93. Letter From Chancellor Erhard to President Johnson1

Dear Mr. President:

In your address on the occasion of your inauguration to the high office of President of the United States,2 you have described the great tasks which confront your country in the interest of maintaining peace and freedom in the world and you have stressed the heavy burdens which your country is prepared to carry toward that end. That you may be granted to come closer to these high aims through a successful policy which serves peace is my sincere and cordial wish for your new term of office. On the occasion of your solemn inauguration you have expressed your desire to cooperate and to stand together with the free peoples.

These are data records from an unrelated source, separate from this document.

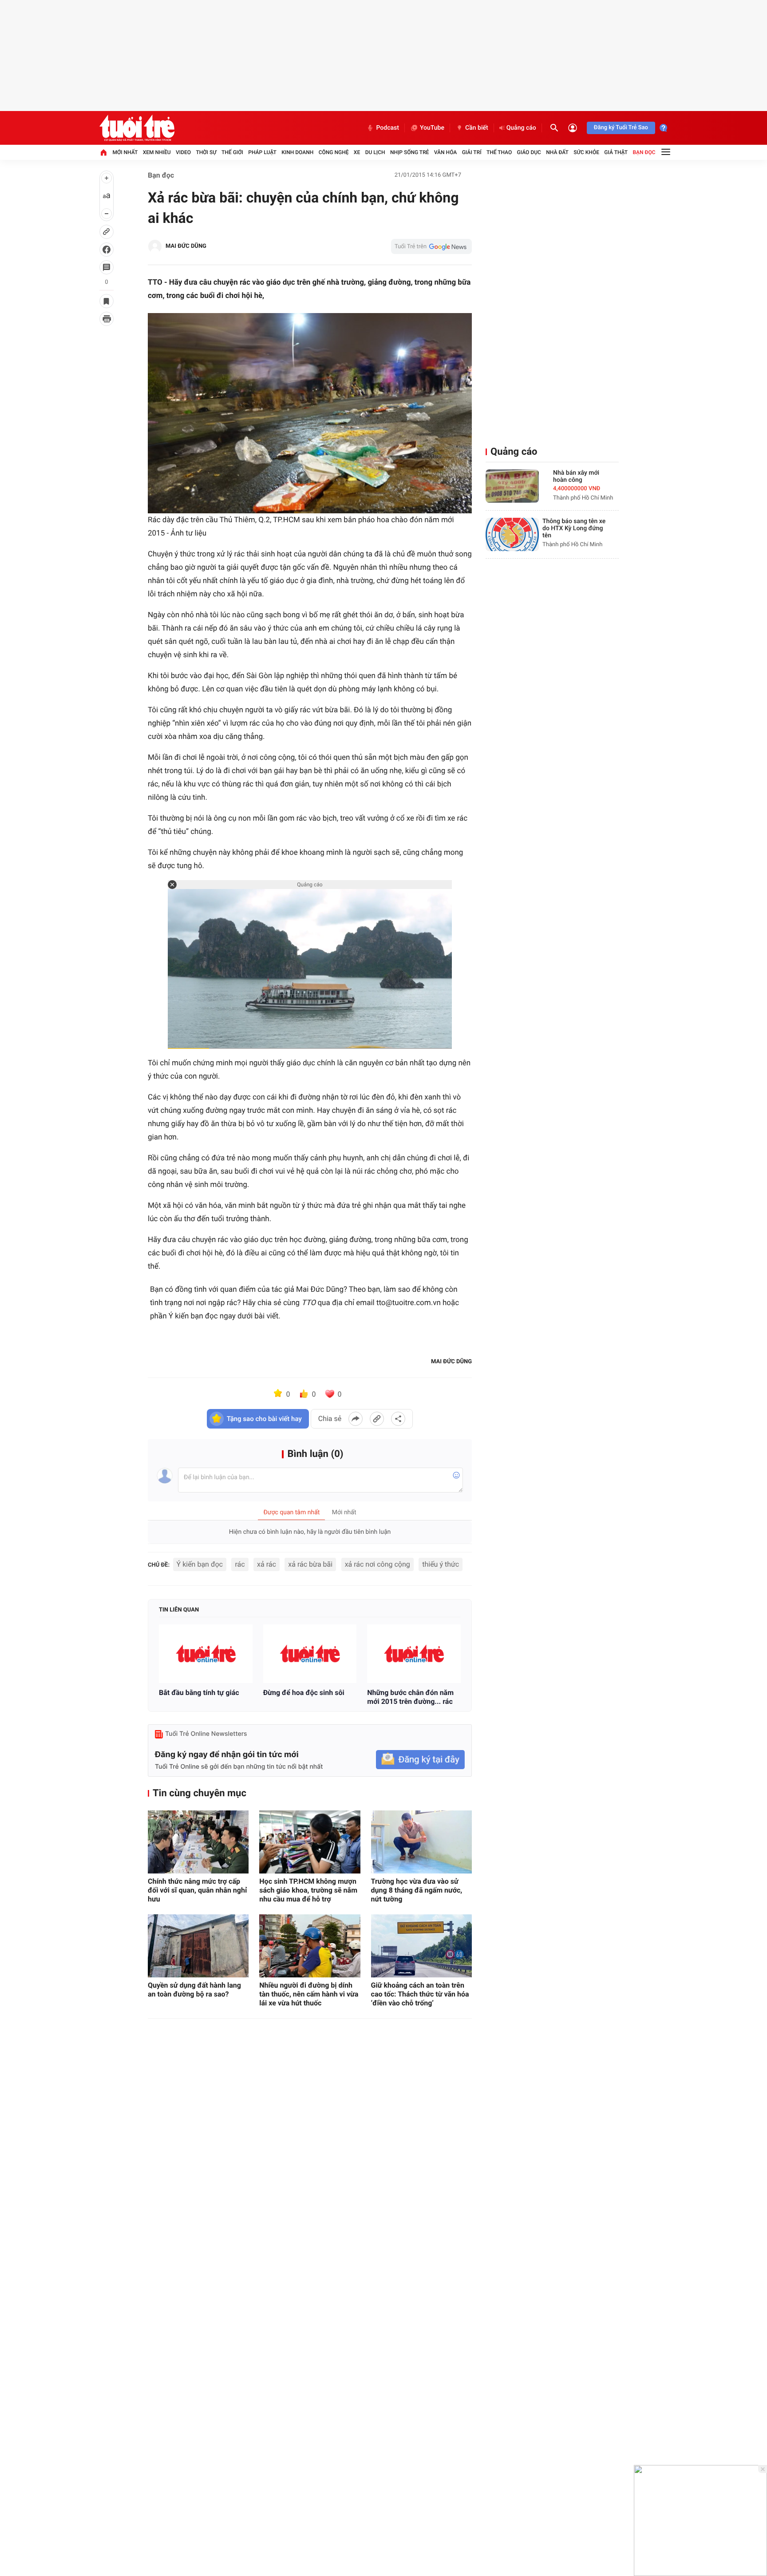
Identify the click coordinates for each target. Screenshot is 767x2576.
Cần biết (476, 127)
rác (240, 1564)
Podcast (387, 127)
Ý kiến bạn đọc (200, 1564)
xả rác (266, 1564)
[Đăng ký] (420, 1759)
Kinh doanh (297, 152)
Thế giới (232, 152)
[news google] (431, 246)
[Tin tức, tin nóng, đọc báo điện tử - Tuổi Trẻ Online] (136, 128)
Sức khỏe (586, 152)
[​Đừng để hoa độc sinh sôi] (310, 1653)
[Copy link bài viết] (377, 1419)
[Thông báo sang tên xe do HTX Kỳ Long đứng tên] (512, 534)
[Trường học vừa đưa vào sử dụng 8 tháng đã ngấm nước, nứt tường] (421, 1841)
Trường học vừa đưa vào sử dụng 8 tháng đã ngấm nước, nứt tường (417, 1890)
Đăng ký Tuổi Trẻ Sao (621, 127)
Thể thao (499, 152)
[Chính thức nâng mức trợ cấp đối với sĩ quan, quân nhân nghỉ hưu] (198, 1841)
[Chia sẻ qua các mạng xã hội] (398, 1419)
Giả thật (616, 152)
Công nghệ (334, 152)
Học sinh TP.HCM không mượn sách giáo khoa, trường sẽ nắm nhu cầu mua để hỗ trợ (308, 1890)
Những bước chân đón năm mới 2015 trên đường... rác (410, 1697)
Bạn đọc (644, 152)
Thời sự (206, 152)
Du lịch (375, 152)
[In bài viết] (106, 319)
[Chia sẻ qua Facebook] (355, 1419)
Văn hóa (445, 152)
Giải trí (472, 152)
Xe (357, 152)
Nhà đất (557, 152)
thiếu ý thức (440, 1564)
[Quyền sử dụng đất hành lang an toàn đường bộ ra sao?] (198, 1945)
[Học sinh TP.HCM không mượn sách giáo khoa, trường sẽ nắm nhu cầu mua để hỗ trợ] (309, 1841)
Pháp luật (262, 152)
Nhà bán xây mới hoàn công (576, 476)
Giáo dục (529, 152)
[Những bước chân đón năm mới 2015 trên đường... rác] (414, 1653)
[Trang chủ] (103, 152)
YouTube (432, 127)
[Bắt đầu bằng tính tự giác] (206, 1653)
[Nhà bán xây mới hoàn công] (512, 486)
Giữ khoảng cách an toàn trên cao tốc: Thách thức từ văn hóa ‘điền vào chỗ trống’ (420, 1994)
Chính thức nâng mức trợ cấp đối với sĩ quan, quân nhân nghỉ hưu (197, 1890)
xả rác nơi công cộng (377, 1564)
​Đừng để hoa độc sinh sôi (303, 1692)
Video (183, 152)
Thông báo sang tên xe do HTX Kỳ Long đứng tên (573, 528)
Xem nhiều (157, 152)
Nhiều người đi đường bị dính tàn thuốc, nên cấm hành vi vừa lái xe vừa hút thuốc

I am happy to be able to tell you that it is my firm conviction that my discussions in Rambouillet have also been useful in the sense of furthering the political unity of Europe, but also with regard to a close cooperation with the United States in the framework of the Western Alliance.

I have already informed your Ambassador about the course of my discussions with President de Gaulle.3 I have received the impression that we are well on our way to reestablish a firmer basis for the vital questions of the Western Alliance.

It gave me particular satisfaction to note the very positive remarks of the French President with regard to the reunification of Germany and the readiness of the French Government to discuss the German problem [Page 221] on the level of the Western Powers together with the Federal Republic and to examine if and in what way the Soviet Union might be prepared to find on a Four Power basis progress or solutions in all questions concerning divided Germany.

General de Gaulle concurred with me in recognizing that the preservation of peace and the protection of Europe cannot be guaranteed without the immense military potential of your country. France, he said, was adhering to the alliance with the United States and was faithfully supporting the Western Alliance. I noted these very remarks with particular satisfaction.

As far as the European questions in particular are concerned, the consent of the French President to preparing until summer of this year a conference of Heads of States and Governments of the EEC-countries is certainly a good beginning in the direction of a political unification of Europe.

I very much hope that your plans to come to Europe in the near future will soon take shape and I am sincerely looking forward to the opportunity then to continue our exchange of views on the most important political questions. A renewed greater clarity, certainty and consent in all questions of common policy of the Western world seem to me highly desirable if not indispensable in the interest of peace.

With my good wishes for a very early and complete recovery of your health, I combine my cordial greetings and respectful regards for Mrs. Johnson.

m.p.: In friendship,

sincerely yours,

Ludwig Erhard 4
  1. Source: Department of State, Central Files,POL 17 GER W–US. Secret. The source text is marked “Unofficial Translation.”
  2. For text, see Public Papers of the Presidents of the United States: Lyndon B. Johnson, 1965, Book I, pp. 71–74.
  3. See footnote 2, Document 90.
  4. Printed from a copy that bears this typed signature.